Tsai semble très sceptique face à la portée réelle de ce cinéma de l'"oubli". Il ne sera d'aucune aide aux personnages qui regardent le film. Il ne favorise pas plus la communication que les machines, jeux video, téléphones, écrans de surveillance qui parsèment ses autres films...
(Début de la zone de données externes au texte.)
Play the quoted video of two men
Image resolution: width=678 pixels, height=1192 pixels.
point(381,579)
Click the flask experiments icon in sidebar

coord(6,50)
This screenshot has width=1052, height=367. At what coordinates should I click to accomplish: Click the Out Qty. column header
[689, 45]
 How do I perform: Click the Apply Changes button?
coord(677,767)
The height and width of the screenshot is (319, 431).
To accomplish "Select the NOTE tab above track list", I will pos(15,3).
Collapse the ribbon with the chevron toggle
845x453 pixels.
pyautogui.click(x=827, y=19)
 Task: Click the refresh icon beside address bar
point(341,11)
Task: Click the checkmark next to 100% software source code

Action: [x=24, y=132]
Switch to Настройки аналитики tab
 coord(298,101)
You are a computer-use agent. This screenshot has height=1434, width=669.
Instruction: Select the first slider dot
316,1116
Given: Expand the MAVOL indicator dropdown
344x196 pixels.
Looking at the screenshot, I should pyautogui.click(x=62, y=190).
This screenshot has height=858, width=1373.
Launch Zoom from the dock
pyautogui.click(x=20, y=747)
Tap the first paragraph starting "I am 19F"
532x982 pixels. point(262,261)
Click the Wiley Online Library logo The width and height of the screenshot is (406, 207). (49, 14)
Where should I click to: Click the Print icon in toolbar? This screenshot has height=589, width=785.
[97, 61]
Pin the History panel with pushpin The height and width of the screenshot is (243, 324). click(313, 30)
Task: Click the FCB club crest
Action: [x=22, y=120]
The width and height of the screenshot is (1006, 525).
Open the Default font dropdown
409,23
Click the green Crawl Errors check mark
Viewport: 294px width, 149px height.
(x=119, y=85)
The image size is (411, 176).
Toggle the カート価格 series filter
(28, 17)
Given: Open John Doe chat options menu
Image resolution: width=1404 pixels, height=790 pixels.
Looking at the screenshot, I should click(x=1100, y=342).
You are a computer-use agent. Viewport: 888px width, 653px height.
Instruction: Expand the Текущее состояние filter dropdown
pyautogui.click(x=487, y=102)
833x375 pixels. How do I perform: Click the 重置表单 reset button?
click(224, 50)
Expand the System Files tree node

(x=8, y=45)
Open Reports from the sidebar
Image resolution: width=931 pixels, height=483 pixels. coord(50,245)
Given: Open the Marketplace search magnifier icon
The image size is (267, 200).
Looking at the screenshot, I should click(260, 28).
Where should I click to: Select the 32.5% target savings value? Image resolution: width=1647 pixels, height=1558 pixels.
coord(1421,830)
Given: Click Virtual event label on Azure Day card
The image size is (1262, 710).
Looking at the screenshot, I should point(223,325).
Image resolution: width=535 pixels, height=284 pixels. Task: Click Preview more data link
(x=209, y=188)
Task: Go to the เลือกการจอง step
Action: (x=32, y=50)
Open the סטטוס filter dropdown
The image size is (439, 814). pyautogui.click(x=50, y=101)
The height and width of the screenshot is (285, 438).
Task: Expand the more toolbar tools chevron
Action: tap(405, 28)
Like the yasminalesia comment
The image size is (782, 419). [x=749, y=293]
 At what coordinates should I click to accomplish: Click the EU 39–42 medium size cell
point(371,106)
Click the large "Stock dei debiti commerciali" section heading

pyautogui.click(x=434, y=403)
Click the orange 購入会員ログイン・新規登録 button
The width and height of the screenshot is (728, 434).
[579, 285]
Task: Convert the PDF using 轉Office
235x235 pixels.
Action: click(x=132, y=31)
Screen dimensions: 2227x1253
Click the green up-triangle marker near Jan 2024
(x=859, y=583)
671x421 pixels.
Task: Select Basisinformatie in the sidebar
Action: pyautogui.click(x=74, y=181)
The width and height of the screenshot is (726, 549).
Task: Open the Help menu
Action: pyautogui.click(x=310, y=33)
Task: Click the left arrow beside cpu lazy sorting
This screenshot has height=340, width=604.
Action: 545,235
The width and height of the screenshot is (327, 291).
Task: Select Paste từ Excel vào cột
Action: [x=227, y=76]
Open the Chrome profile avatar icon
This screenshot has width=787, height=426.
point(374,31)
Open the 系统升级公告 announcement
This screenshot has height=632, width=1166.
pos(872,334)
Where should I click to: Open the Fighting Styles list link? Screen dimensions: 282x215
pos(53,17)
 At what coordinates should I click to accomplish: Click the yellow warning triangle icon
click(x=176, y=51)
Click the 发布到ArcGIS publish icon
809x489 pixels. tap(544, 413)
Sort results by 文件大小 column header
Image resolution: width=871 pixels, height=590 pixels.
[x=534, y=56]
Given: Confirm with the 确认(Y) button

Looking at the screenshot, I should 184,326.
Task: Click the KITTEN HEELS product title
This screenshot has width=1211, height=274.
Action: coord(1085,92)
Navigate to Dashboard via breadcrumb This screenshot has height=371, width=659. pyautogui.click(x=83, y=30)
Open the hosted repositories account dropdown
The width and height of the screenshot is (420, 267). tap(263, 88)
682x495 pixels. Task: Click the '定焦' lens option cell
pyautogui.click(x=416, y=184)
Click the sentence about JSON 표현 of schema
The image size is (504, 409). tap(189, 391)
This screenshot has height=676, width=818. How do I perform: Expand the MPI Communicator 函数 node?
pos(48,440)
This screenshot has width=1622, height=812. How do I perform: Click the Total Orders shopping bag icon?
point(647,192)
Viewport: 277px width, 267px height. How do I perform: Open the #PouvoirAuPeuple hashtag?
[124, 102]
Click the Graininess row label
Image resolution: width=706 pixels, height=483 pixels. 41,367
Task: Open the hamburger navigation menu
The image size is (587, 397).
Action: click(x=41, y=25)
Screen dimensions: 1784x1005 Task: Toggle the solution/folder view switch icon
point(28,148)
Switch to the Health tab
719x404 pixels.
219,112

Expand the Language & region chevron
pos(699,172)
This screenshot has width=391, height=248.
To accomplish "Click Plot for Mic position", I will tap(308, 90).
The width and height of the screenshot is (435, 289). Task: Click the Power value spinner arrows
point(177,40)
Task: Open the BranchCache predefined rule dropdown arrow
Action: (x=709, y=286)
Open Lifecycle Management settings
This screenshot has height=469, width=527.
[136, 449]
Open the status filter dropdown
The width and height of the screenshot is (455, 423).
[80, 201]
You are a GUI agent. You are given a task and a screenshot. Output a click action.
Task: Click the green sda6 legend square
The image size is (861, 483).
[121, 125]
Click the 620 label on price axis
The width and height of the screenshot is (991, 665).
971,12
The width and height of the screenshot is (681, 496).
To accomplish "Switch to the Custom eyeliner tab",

J'oserais un petit point de vue polémique pour finir sur la question de l'hommage au "genre". J'ai toujours été un peu géné par une vision nostalgique qui opposerait bon vieux cinéma de papa à l'ancienne fait avec amour par des artisans et grosses machines modernes dirigées par des commerçants sans âme... C'est quand même faire semblant d'ignorer que la différence se situe surtout au niveau des moyens financiers, de l'économie de production et que, de manière evidemment moins agressive, les séries B, les film de "genre" "sympa", appartiennent quand même à l'industrie du divertissement de masse et obéissent à une logique de contentement des foules à l'aide de produits bien calibrés pour plaire au plus grand nombre. Mario Bava, Terence Fisher ou King-Hu n'avaient pas quand même pas pour but de vraiment bousculer intellectuellement leurs spectateurs. En cela, ils ne sont pas si radicalement éloignés d'un Hollywood volontiers présenté comme l'antithèse de ces "modestes artisans"...
Ce qui n'empêche pas que ce cinéma-là soit respectable, à condition de ne pas l'idéaliser outre-mesure. Cela me fait penser d'ailleurs à l'admiration que porte Tsai Ming-Liang à Truffaut et à qui il rend hommage dans le très beau Et là-bas, quelle heure est-il?, qui, comme Goodbye Dragon Inn est traversé par une référence à un autre film, ici: Les 400 Coups. Truffaut, comme tous les critiques des Cahiers du Cinéma dans les années 50, devenus ensuite les cinéastes de la "Nouvelle Vague", avaient courageusement réhabilité un certain cinéma jusque là regardé de travers par la critique officielle: westerns, polars, comédie etc... Mais bizarrement, Truffaut n'a jamais signé de vrai "divertissement", il n'a jamais fait "fantomas" ou "Angélique"! Et, Tsai Ming-Liang ne fait pas du Tsui-Hark!
Il semble donc que cette vénération du bon "cinoche" ait quelques limites...
Voilà pour la "polémique" qui selon Truffaut lui-même, d'ailleurs, ne "fait jamais de mal"!
Goodbye Dragon Inn est un film évidemment d'un abord assez difficile, mais la maîtrise formelle de Tsai Ming-Liang et l'atmosphère envoûtante de ce cinéma au bord de l'oubli en font une oeuvre troublante et au fond assez attachante...
(Eh! J'ai réussi à faire tout un article sur Tsai Ming-Liang sans parler du thème de l'élément liquide! Dingue, non?)